Blood strawberries add a qualifying distinction between vanilla and strawberry, which you deny and admit in adjacent sentences. And I mentioned doubt about whether blood strawberries exist in reality, which allows you to waffle on how seriously you take the idea. Perhaps if you delay your decision by two seconds you take the idea of blood strawberries more seriously. Or maybe you take it
less seriously. Either way, we have a controlled delay in the deliberation process affecting the eventual outcome.
Then the answer is rather easy: as long as I am able to give reasons for my actions, and therefore take the responsibility for my actions, I am morally culpable for my actions.
Okay, no special pleading there. You can be externally controlled but as long as your thoughts are "yours" (whatever that means) then you have CFW. This is consistent with the Calvinist understanding of human freedom under God's meticulous control. That was my follow-up question, whether there is a difference in your free will under CFW if God created you knowing what you would do, or if you happened by chance to be determined to do the exact same thing God intended in the former scenario.
As I said some pages back, responsibility is the ability to give reasons for my behaviour. It all boils down to that I am not responsible for who I am, but for what I do. You, as a mean manipulator of my brain, are not much different from my genes.
I think you're answering consistently, yet in a way that most others would find obviously objectionable. That by itself doesn't make you wrong, of course.
My genes 'forced me' not to like nougat ice cream, and now maybe you 'force' me to like it. But what you, my brain manipulator, in fact did is changing my personality. If my new personality is able to give the reasons for my behaviour, and take responsibility for it (which is of course relevant in moral choices), then my actions are free.
Methinks it's possible for people to be responsible for things for which they deny responsibility ("take responsibility for it"). Otherwise I follow what you're saying.
From the outside, we of course see what a mean person you are: you changed the personality of somebody, and so we can also make you responsible for my possibly condemnable actions, plus the 'killing' of my old personality. However, if your manipulations are reversed, then my old personality is back, and I would not feel responsible for my condemnable actions at all, because that was not me. I would not recognise my previous condemnable actions as my actions.
I'm not so sure that's the case. Sometimes people do a complete change regarding certain types of actions, and there's no apparent evidence of third-party coercion. I don't think you can know you would fail to recognize your own actions, though quite possibly you'd say something like "I don't know why I did that" even if you knew the rationale that motivated you at the time. You wouldn't recognize now the validity of the rationale you used then. Let's suppose I was especially evil and compelled you to eat & enjoy nougat-flavored ice cream. You remember doing it and why ("For some reason I thought it would taste good"), but you can't imagine doing it again.

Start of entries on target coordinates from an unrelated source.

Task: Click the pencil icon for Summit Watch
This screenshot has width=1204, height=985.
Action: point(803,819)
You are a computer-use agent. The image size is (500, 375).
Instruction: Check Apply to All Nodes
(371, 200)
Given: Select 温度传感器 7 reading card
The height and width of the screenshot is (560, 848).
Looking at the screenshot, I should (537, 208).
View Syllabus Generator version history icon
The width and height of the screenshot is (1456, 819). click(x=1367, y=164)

So I guess I have just one more question. When you appear in court for the crime I forced you to commit (eating nougat-flavored ice cream is a first-degree
felony???) is the judge correct to sentence you just as harshly as me? You were responsible for your actions. Should you just do your best to get a judge that either accepts LFW or else Strawson's view that responsibility is impossible (seems like having a "Not Guilty" sign in the chair would serve just as well in the latter case)?